Once the images are set aside, write out the rest of the records exactly.

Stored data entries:
+---+
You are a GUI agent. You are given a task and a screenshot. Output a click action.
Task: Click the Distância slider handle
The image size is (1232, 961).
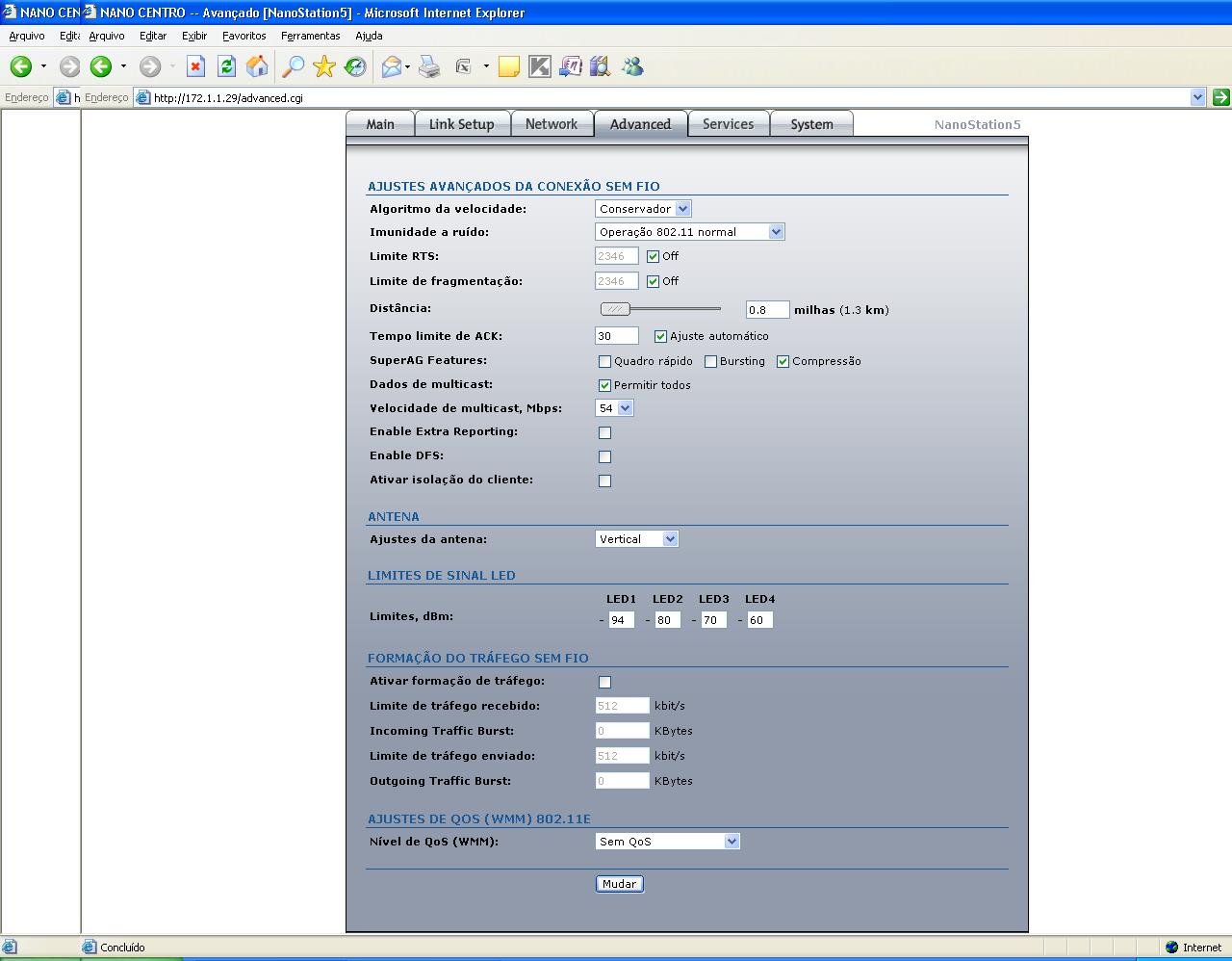click(615, 309)
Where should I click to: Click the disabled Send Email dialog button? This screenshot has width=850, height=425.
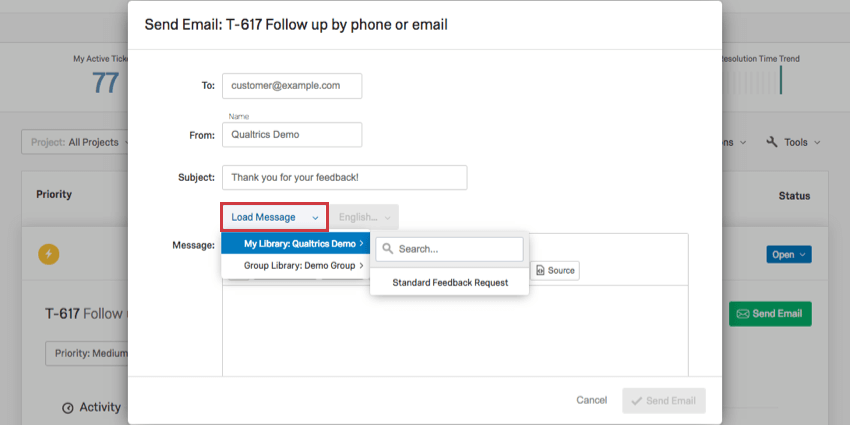pos(664,401)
+---+
Result:
You are a GUI agent. You are given a task and a screenshot. Output a click action.
Task: Click the Distância slider handle
The image size is (1232, 961).
click(615, 309)
Where should I click to: Click the disabled Send Email dialog button? This screenshot has width=850, height=425.
pos(664,401)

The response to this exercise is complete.